▶ DATA SHOWN
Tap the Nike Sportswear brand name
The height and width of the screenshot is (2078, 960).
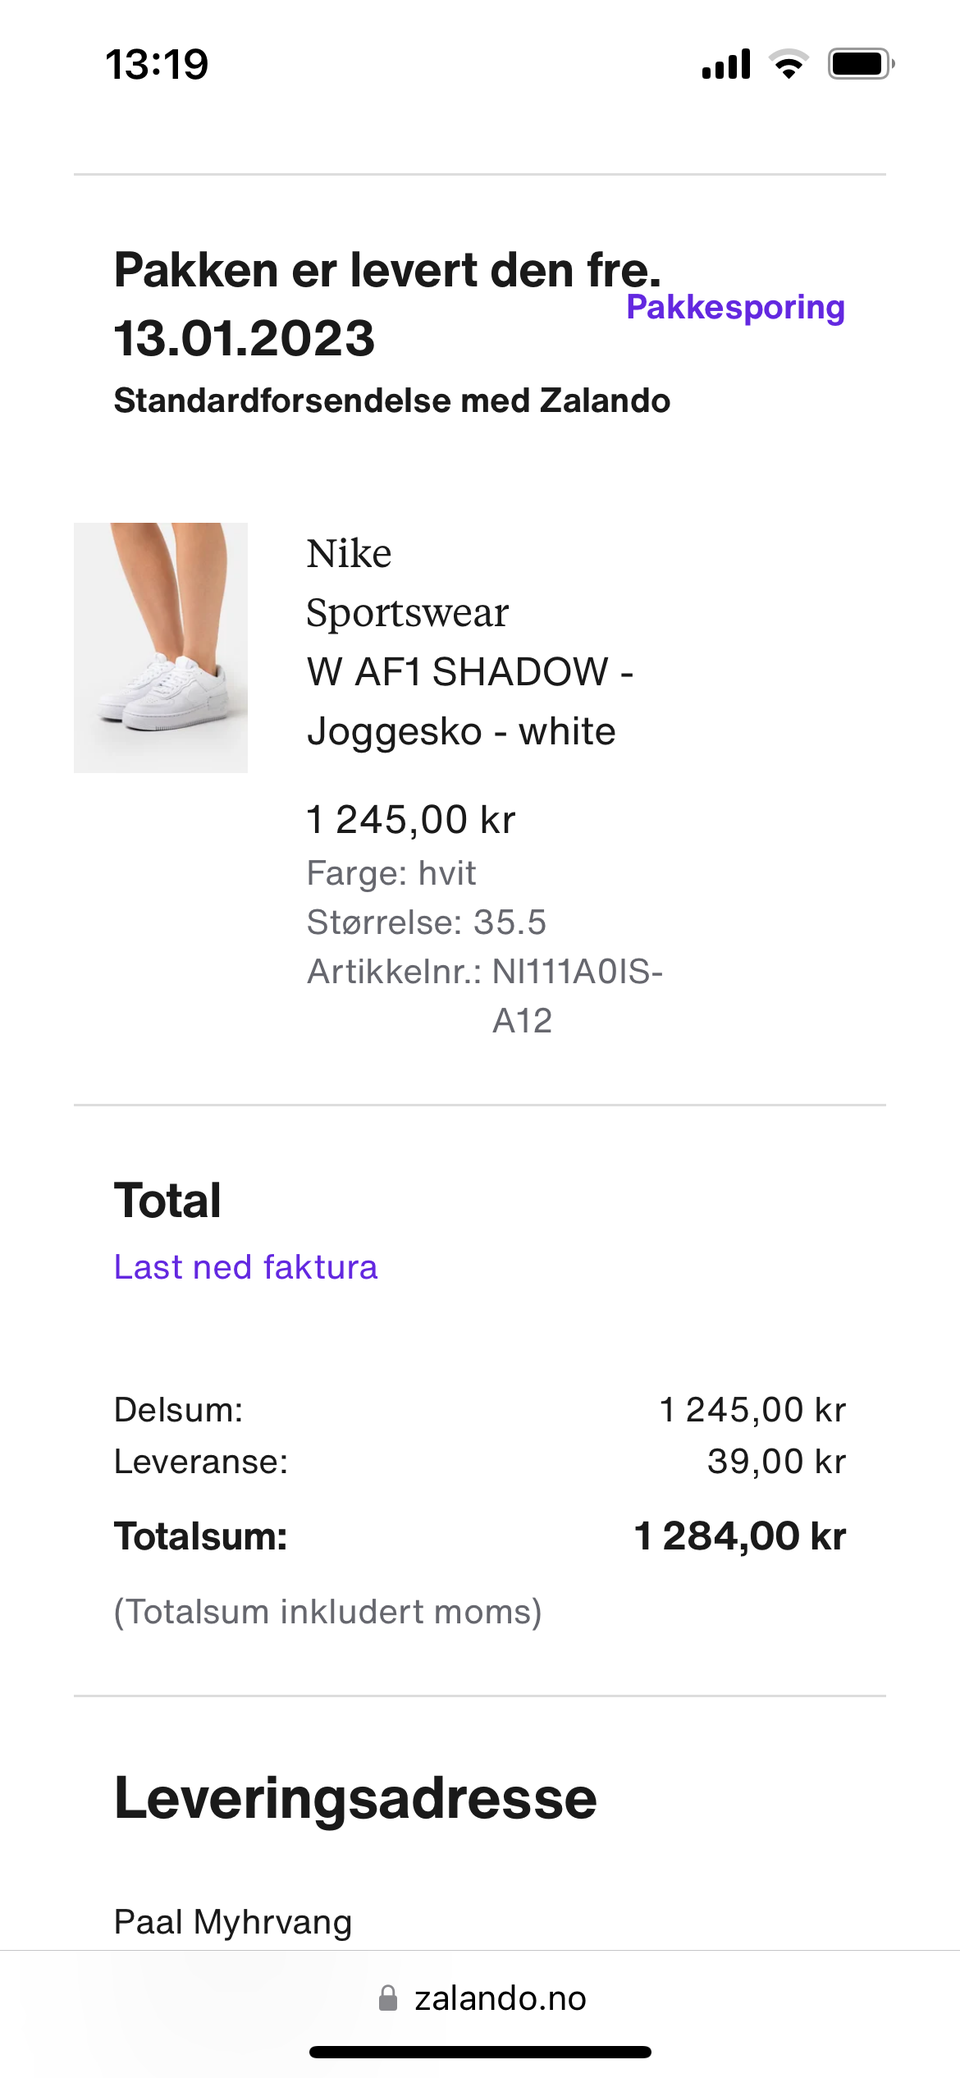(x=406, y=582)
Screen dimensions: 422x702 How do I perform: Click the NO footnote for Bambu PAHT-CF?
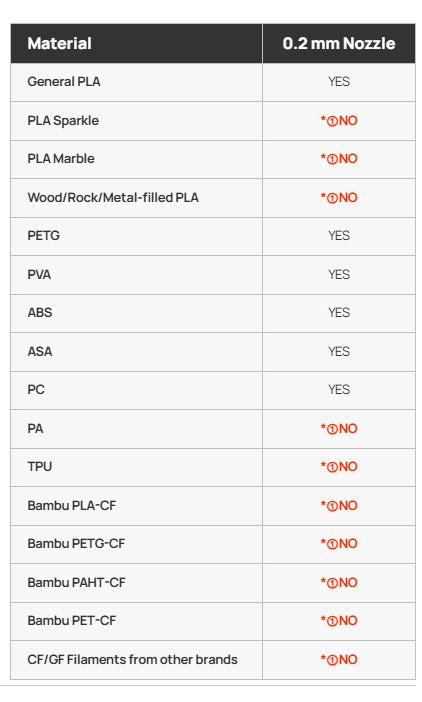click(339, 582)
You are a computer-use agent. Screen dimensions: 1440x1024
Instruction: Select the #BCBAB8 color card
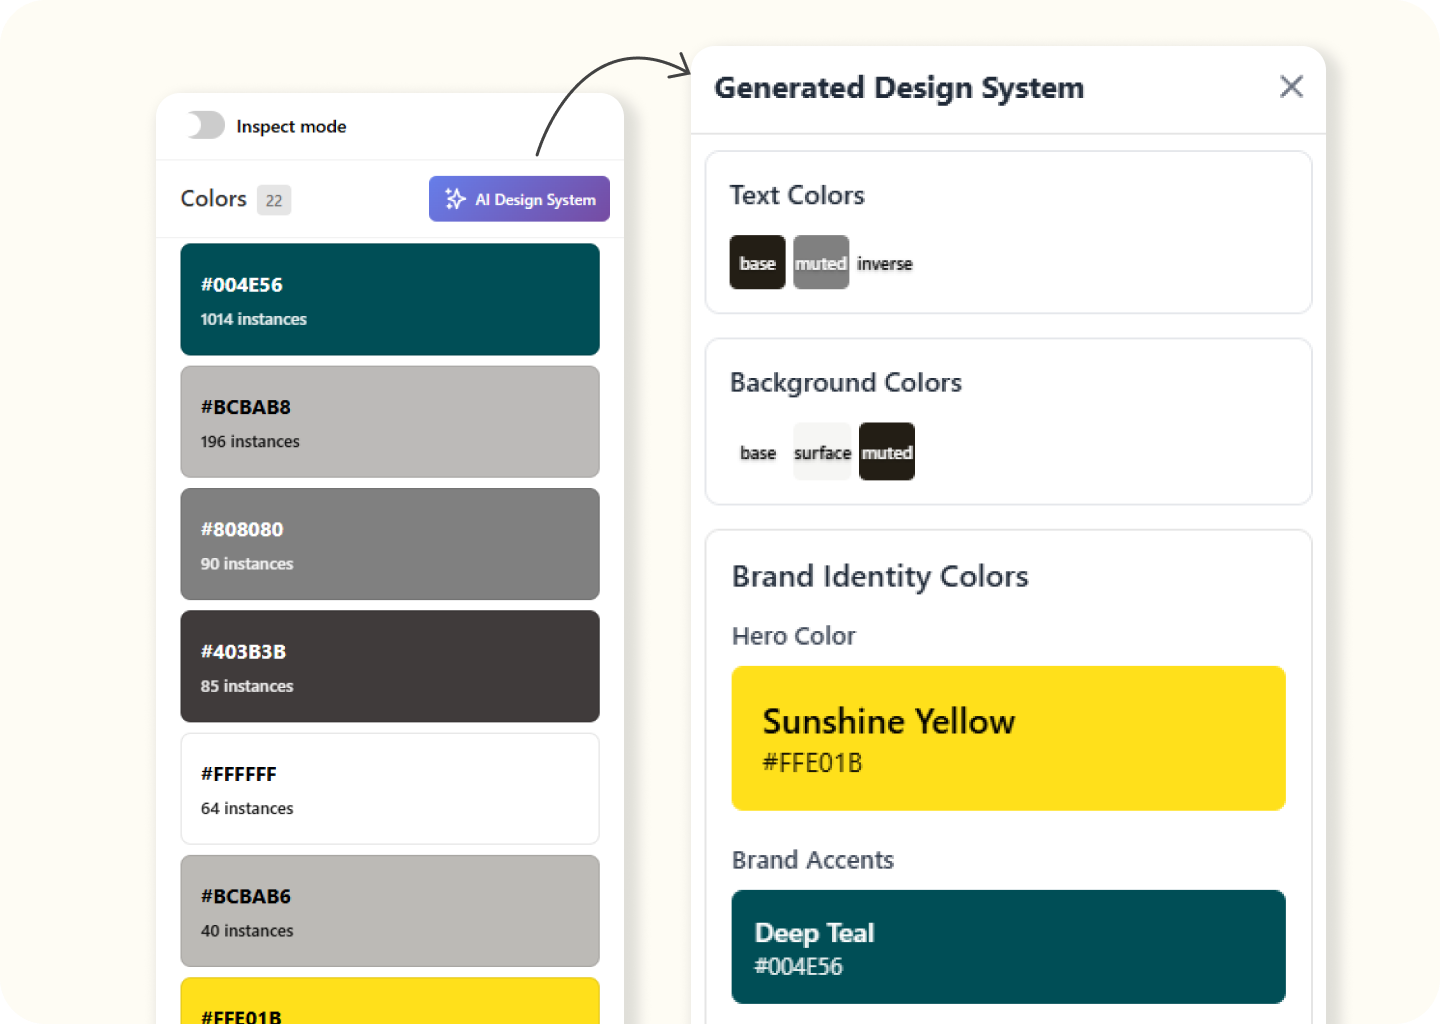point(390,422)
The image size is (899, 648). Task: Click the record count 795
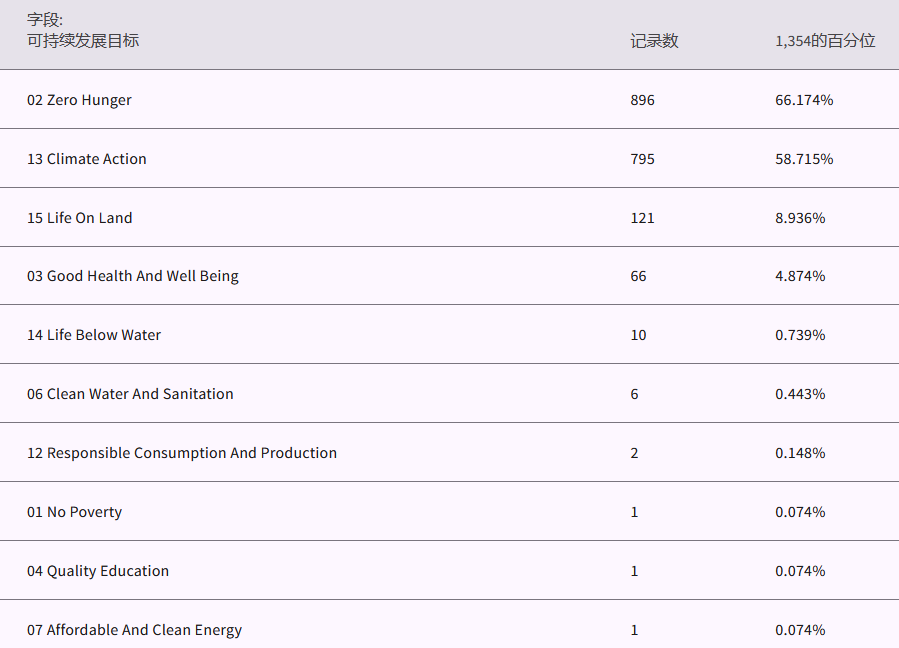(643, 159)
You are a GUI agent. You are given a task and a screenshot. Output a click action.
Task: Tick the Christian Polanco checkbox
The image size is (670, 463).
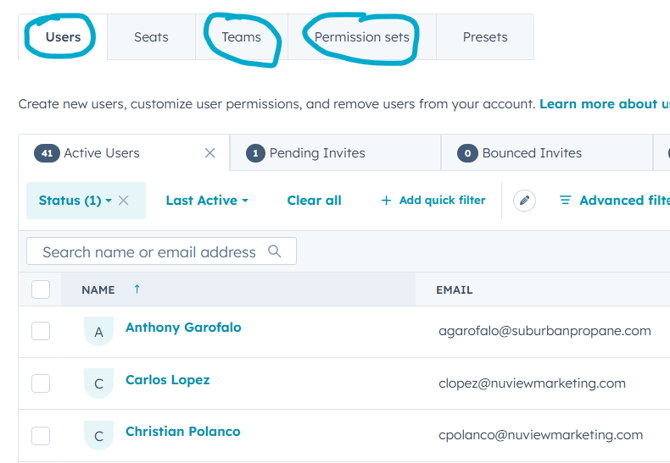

▶ WORK INSTRUCTION
Looking at the entries above, count the lines that contain "agent" and answer with only the number.

▶ YOUR SOLUTION
2